## Your instructions
Please copy each line in the records below that contains the string "sidebar".

## Stored data

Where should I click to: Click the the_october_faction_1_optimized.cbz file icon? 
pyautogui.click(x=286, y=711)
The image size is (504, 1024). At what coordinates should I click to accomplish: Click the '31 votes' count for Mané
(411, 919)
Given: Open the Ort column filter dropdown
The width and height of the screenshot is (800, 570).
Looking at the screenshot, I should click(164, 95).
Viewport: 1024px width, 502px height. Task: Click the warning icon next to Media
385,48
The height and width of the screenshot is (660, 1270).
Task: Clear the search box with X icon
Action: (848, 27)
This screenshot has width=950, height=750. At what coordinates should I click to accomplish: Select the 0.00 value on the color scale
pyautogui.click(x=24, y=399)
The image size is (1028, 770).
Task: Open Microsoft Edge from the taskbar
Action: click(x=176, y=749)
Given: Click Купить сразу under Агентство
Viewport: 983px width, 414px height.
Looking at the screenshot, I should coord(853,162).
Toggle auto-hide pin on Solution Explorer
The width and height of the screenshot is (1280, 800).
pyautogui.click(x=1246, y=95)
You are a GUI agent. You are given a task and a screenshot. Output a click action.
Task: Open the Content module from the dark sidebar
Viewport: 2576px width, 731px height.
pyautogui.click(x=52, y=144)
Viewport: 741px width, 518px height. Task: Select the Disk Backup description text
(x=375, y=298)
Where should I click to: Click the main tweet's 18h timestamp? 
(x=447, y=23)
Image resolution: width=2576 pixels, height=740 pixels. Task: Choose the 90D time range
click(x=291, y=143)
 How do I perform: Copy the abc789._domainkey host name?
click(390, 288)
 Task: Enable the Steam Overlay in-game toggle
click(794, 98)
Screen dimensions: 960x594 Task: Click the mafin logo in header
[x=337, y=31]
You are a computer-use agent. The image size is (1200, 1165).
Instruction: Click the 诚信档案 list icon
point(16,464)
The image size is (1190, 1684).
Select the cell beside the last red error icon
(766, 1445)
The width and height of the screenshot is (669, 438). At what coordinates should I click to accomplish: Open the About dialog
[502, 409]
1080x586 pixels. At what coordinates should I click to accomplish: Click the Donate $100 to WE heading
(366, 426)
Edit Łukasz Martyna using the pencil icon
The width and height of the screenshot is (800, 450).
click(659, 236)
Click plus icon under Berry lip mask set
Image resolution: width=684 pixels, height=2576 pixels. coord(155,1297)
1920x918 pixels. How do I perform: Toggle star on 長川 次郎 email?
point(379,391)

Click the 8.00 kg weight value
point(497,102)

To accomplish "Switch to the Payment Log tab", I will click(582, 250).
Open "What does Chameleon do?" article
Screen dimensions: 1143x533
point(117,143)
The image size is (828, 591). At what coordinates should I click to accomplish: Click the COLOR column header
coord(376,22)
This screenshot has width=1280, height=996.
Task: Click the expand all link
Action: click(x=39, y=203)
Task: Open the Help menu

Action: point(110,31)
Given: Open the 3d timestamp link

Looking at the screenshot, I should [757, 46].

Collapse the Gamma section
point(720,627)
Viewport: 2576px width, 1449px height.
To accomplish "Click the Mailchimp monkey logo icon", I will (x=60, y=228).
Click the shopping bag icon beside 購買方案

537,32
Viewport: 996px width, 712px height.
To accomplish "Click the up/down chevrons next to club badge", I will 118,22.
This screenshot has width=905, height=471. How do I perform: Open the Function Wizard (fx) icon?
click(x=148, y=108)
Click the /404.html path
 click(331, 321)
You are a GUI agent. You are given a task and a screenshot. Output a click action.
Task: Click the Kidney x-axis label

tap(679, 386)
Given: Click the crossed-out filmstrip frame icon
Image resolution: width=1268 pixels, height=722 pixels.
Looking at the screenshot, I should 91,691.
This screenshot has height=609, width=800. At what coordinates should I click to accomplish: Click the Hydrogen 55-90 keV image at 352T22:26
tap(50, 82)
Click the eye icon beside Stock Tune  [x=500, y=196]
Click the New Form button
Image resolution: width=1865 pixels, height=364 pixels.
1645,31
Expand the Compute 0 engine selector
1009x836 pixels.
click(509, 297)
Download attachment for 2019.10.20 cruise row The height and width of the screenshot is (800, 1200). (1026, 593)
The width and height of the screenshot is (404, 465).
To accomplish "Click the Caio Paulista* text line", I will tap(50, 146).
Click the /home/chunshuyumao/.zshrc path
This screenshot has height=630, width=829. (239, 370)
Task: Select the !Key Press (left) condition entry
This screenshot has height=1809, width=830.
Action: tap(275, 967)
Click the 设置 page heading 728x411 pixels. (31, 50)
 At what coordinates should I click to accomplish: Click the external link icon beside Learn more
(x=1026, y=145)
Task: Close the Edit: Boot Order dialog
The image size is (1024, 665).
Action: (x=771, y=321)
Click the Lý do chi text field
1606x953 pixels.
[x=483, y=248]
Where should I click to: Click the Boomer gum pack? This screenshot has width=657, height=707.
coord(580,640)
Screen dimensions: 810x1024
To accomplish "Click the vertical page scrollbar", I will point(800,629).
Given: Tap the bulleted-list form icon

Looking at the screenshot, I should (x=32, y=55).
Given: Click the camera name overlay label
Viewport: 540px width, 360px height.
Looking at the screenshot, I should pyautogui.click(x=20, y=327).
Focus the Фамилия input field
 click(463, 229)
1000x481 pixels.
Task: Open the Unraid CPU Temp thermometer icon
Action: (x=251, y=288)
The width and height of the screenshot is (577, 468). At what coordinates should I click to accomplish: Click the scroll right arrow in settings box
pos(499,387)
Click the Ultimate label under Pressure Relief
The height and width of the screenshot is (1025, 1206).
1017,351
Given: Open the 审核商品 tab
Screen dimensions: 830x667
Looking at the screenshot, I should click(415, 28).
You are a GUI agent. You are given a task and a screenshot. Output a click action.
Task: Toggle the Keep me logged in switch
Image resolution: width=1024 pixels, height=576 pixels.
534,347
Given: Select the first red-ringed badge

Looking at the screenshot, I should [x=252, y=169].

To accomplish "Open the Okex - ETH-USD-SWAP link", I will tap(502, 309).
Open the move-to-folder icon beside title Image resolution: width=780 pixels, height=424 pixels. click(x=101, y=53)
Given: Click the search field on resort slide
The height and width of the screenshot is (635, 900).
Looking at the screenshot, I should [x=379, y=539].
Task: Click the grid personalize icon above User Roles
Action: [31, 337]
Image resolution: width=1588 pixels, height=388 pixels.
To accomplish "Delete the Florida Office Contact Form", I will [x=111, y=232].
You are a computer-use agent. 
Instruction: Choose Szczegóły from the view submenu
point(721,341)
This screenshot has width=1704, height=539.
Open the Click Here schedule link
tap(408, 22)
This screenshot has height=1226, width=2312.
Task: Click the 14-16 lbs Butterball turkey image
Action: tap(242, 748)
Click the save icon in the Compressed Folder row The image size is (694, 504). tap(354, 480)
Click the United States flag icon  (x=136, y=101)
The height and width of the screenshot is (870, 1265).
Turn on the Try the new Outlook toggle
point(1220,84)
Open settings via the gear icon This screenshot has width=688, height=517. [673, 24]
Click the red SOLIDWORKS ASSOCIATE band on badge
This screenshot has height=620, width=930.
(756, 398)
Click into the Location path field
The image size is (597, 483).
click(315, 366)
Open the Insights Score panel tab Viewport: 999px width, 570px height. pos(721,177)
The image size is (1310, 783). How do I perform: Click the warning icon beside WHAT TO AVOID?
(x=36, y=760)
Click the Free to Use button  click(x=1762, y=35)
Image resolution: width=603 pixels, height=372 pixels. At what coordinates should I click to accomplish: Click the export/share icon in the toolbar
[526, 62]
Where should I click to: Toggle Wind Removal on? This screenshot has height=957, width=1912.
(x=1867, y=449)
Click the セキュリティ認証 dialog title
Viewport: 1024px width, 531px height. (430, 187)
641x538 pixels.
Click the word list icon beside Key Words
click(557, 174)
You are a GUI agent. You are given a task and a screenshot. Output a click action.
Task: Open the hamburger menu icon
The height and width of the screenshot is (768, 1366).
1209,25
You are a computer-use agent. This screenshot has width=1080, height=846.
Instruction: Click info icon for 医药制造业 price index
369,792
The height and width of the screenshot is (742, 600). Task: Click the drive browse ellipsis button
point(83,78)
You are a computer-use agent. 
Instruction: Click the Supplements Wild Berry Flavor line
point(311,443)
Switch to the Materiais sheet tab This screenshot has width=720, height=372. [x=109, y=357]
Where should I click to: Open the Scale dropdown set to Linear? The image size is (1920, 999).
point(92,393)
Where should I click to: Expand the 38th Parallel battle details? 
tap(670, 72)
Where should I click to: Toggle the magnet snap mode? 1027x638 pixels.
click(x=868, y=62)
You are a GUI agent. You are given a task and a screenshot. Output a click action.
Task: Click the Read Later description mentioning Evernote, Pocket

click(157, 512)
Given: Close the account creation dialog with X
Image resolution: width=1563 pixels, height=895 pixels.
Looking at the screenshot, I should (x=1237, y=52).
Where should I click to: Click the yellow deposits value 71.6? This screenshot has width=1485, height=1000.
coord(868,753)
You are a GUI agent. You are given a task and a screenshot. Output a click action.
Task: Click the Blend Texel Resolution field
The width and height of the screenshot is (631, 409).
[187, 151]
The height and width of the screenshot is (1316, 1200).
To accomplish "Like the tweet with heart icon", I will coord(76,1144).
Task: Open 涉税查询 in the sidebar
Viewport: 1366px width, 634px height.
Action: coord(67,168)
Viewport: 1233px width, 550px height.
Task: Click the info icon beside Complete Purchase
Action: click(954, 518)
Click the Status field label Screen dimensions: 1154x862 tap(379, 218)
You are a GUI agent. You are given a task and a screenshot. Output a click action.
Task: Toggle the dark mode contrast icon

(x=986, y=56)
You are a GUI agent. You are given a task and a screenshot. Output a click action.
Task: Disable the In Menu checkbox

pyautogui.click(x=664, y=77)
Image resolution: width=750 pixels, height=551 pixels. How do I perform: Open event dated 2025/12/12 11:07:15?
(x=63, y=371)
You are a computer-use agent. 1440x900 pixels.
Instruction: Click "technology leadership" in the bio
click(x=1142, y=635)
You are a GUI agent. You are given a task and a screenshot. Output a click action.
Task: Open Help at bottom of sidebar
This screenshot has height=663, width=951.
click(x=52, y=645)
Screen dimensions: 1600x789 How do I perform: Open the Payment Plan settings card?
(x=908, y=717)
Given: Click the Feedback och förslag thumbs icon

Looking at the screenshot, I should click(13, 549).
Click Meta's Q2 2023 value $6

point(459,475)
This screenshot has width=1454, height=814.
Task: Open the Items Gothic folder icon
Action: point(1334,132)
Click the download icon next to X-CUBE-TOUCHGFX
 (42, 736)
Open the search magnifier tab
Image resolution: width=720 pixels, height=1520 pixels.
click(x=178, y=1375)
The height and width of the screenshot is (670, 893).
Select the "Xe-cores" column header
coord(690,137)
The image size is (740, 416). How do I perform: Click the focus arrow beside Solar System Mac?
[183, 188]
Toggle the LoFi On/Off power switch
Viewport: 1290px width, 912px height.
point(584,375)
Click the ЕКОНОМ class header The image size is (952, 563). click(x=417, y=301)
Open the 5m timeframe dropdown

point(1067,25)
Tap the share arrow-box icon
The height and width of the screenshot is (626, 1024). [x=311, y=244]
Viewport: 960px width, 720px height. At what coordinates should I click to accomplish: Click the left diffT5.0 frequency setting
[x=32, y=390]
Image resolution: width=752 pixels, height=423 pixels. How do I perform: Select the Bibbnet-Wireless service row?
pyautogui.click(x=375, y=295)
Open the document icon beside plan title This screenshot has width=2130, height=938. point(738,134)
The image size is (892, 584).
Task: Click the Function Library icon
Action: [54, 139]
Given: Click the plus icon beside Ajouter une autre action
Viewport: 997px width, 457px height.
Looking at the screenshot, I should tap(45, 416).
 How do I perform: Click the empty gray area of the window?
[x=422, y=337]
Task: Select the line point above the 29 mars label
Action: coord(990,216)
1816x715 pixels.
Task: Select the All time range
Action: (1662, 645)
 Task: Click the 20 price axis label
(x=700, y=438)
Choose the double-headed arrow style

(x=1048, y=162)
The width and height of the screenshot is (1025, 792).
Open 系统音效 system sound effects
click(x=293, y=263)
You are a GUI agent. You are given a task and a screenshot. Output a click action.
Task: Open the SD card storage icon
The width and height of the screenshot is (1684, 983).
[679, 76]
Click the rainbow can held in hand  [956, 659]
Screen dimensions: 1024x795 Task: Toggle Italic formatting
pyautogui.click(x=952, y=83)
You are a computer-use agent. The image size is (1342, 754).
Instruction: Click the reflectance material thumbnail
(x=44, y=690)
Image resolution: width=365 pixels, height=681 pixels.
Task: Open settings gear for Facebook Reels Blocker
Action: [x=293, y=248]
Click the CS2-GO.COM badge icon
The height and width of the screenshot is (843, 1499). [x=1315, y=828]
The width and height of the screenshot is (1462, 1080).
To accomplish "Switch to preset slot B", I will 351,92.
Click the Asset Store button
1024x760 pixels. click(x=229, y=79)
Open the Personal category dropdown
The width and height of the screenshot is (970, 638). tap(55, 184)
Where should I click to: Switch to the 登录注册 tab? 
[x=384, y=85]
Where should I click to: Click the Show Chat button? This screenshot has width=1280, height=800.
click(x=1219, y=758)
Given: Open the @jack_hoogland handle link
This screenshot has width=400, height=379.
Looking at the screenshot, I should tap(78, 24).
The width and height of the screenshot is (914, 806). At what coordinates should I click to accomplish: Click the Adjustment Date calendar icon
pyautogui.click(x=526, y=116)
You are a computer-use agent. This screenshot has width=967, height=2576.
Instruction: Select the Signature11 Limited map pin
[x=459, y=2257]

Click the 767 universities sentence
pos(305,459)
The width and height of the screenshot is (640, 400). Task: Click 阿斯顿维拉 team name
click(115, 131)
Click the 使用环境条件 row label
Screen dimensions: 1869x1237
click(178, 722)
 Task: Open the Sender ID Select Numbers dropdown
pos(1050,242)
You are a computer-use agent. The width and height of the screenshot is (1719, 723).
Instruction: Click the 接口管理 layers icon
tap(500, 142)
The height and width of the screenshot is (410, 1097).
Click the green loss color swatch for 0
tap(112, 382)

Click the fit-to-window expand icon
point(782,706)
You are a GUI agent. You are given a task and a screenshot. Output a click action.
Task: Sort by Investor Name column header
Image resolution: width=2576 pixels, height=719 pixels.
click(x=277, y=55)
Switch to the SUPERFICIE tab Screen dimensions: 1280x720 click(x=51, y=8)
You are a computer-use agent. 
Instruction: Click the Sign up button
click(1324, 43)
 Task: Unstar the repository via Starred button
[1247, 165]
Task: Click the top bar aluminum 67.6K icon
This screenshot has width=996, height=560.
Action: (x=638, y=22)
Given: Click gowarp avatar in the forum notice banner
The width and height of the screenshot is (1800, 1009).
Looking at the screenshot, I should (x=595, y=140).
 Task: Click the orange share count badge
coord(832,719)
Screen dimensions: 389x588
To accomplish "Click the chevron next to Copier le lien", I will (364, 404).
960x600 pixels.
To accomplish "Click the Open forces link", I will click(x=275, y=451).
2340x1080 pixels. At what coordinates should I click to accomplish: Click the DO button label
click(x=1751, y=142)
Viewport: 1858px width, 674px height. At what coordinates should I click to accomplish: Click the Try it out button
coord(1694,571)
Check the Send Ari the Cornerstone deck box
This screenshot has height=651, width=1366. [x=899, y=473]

## Exercise result
Task: Open the Content module from the dark sidebar
Task: Open 涉税查询 in the sidebar
Task: Open Help at bottom of sidebar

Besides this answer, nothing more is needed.